Charles makes a pathetic attempt at laughing, that comes out as "heh." And he stares some more. And he says, "I'm sure they're sitting drinking swill out of plastic martini glasses right now."
Either Klinger already knows what was in the letter, that's now ashes in pre-op's heater, or didn't want to know, or didn't ask, or something. It doesn't come up. You're supposed to be checking the supply room right off pre-op for penecillin, but it can wait until tomorrow because that face on Charles is so disturbing, you don't really want to know what caused it.
Klinger hits it when he comments softly, "it looks like your puppy just died, Major."

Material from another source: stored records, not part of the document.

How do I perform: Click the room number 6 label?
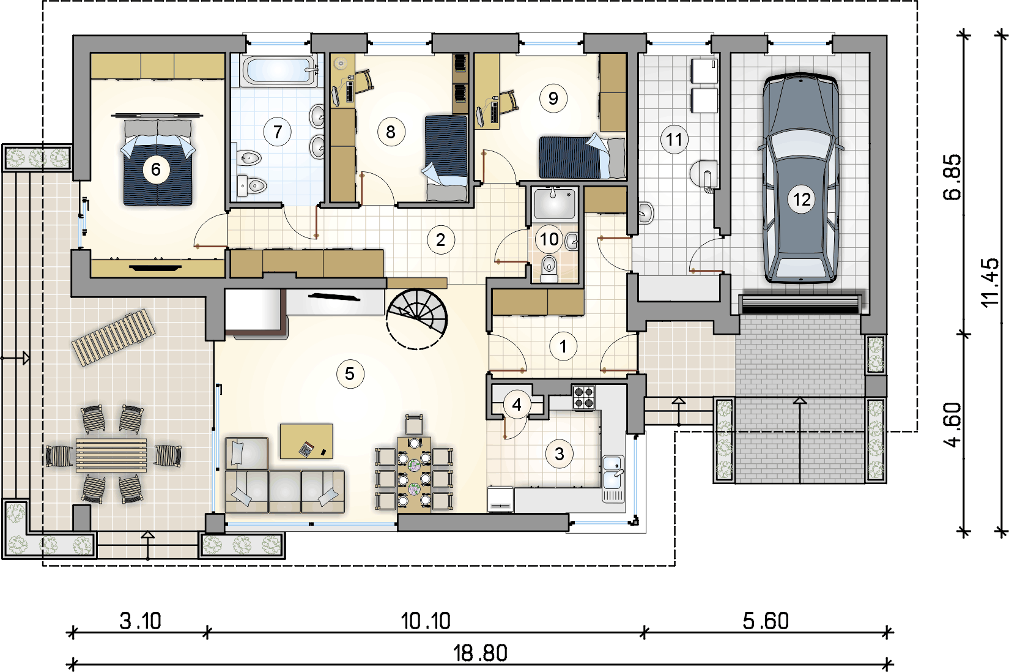pos(156,170)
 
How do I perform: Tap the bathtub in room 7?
pos(279,70)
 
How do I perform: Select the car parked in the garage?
pos(801,179)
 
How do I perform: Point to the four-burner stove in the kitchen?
pos(584,398)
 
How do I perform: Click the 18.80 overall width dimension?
pos(480,653)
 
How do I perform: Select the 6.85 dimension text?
pos(952,177)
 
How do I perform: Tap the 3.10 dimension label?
pos(140,621)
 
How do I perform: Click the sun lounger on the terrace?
pos(114,337)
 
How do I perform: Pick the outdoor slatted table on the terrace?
pos(111,455)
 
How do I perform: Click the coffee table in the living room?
pos(306,441)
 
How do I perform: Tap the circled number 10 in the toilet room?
pos(549,239)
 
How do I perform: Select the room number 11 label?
pos(674,140)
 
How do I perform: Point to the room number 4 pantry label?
pos(517,405)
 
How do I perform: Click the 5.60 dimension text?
pos(766,621)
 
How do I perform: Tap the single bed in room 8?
pos(446,158)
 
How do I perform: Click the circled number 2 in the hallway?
pos(440,240)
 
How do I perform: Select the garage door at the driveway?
pos(800,304)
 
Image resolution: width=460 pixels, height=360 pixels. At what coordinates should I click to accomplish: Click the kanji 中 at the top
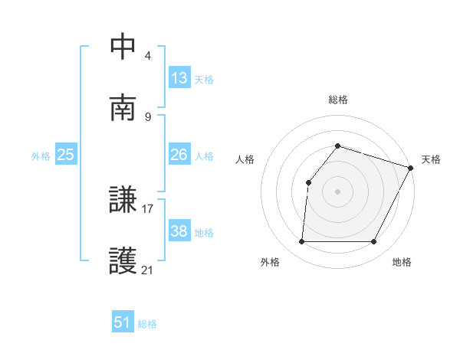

Charles says that little "heh" again. You creep out of earshot and away. Whatever was in that letter it wrote loss all over Charles's face, and the emotion seemed so alien, so raw in the darkish room, that you want to find something familiar and comforting to erase it. Mail from Peg. Agame with Hawk. Something that distracts from what couldn't have been tears on Charles' cheeks, since Charles would hate it if anyone found him like that.
So no one does, and you go back to the Swamp.
So it was Klinger who found them.
"Jesus!" and BJ pulled his pants up, wiped his mouth quick and jumped a mile. Klinger's eyes went wide, hand flew to his face and he grimaced behind it.
Hawkeye flopped back on the bale of linen. He said, "you couldn't have left the inventory until tomorrow?"
Klinger, who was studiously looking out the door instead of in, gulped. "Potter got on my ass, and then, y'know, and why am I still even talking when there's a whole other supply tent to inventory! All night! So yeah!"
BJ's shoulders slumped as Klinger let the door swing closed with a bang, and Hawkeye draped an arm over his eyes. BJ started, "I'm sorry--"
"Oh, oh no." Hawkeye didn't move. "The Mexican jumping bean imitation was very impressive."
"It's not that." BJ rubbed his mouth again, all trace of kissing Hawkeye long gone. "It's not that I didn't want him to--"
"You know what's great about this supply closet?" Hawkeye, pants still half-undone and hard underneath them, sounded tired and long gone.
BJ sighed. "No."
Hawkeye sat up, did his pants up. "Me neither."